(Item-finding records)
--*--

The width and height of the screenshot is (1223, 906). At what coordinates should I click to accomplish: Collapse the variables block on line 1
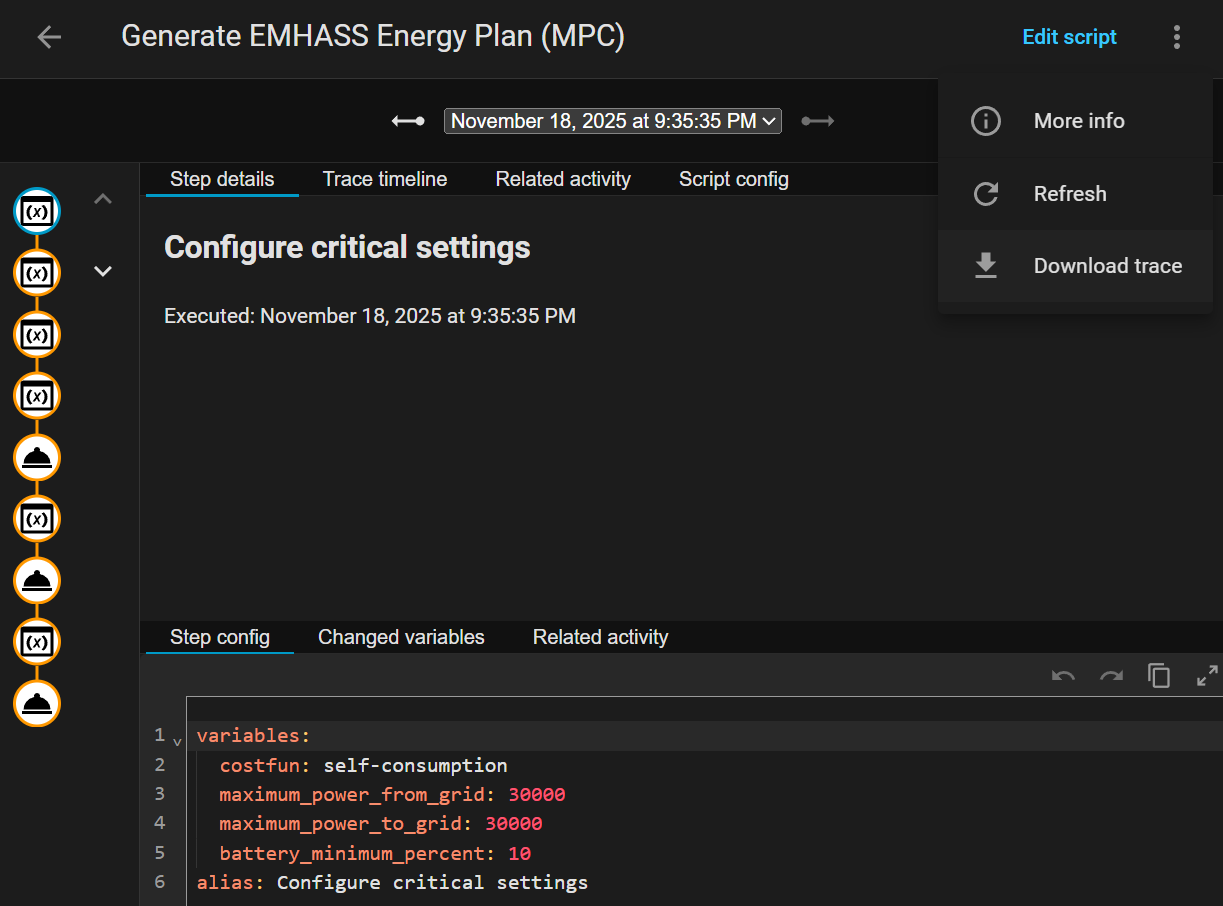pos(177,741)
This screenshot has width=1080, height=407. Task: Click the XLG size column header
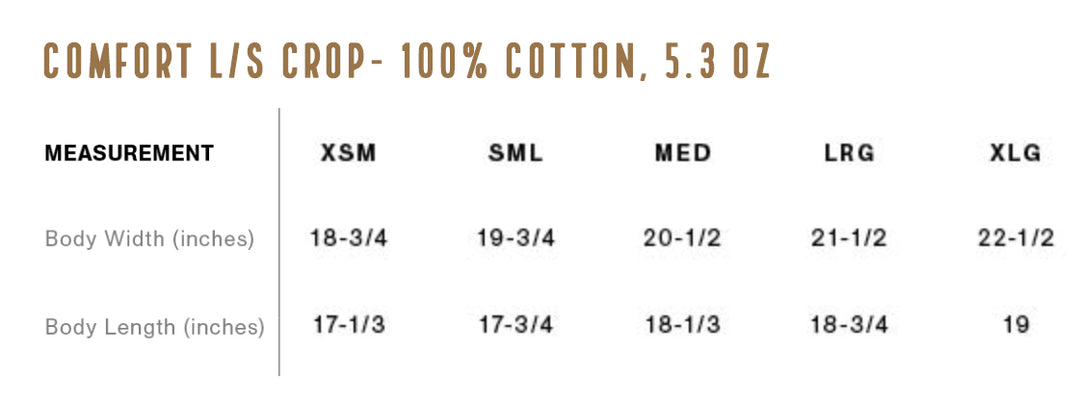tap(1015, 153)
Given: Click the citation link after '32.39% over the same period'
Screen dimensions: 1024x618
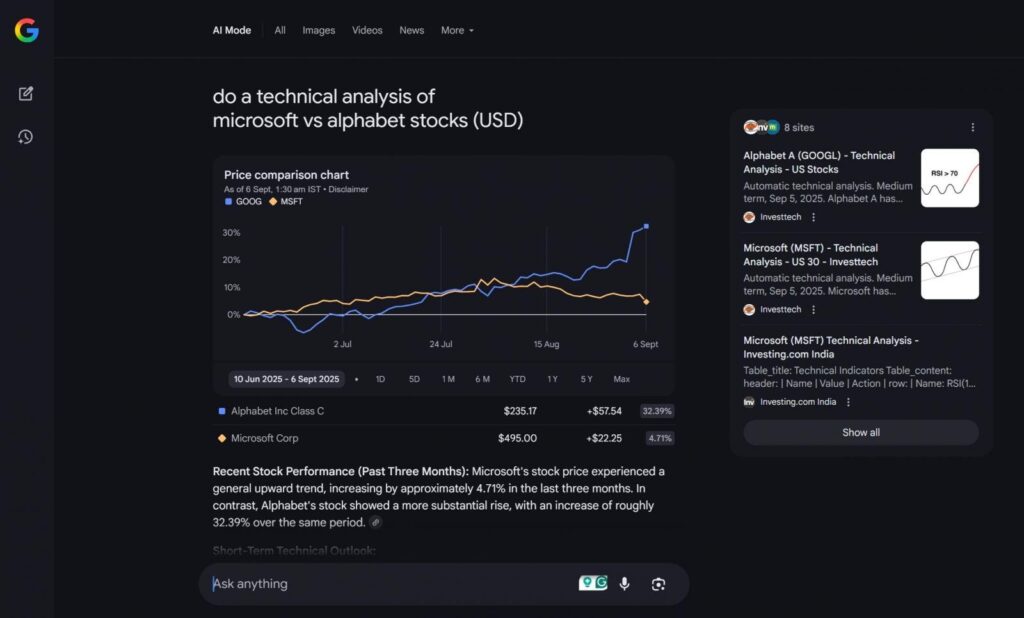Looking at the screenshot, I should point(376,522).
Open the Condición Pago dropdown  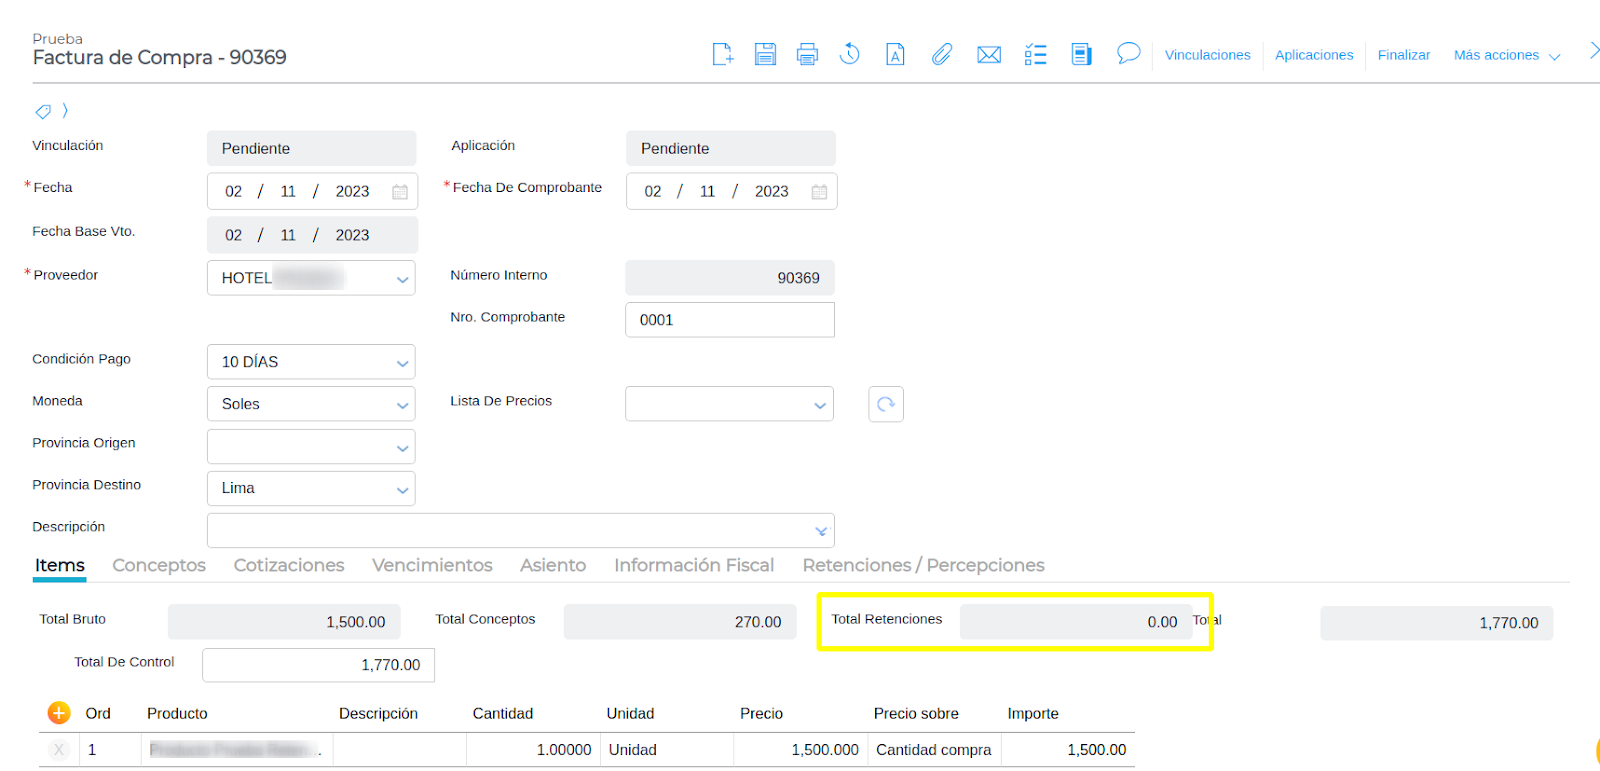click(402, 363)
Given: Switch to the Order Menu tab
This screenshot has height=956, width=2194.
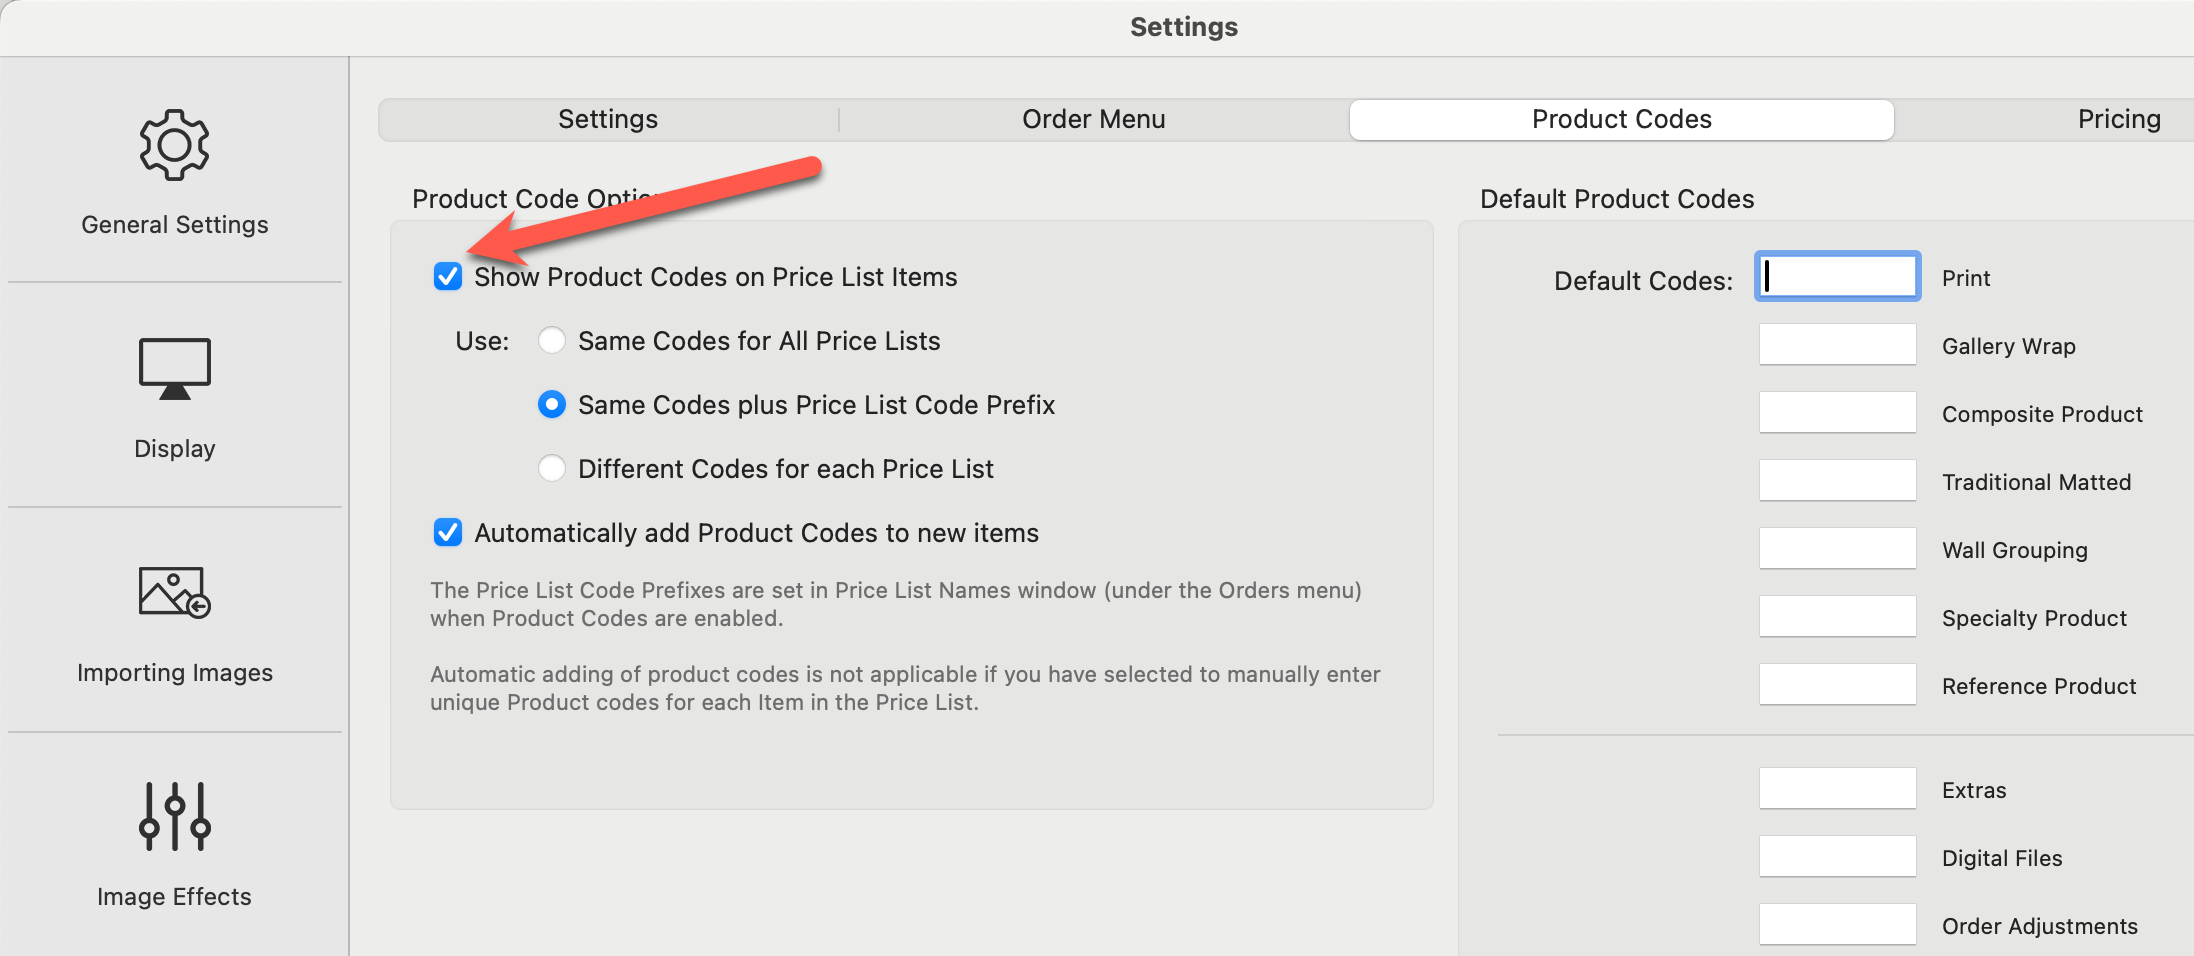Looking at the screenshot, I should [x=1093, y=120].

--*--

> _AIM OF THE TASK_
Copy out the records above word for word, beginning at the line that contains "Given: Switch to the Order Menu tab" and continuing through the end of the records. Leave out the pictures.

> _TASK RESULT_
Given: Switch to the Order Menu tab
This screenshot has height=956, width=2194.
Looking at the screenshot, I should [x=1093, y=120].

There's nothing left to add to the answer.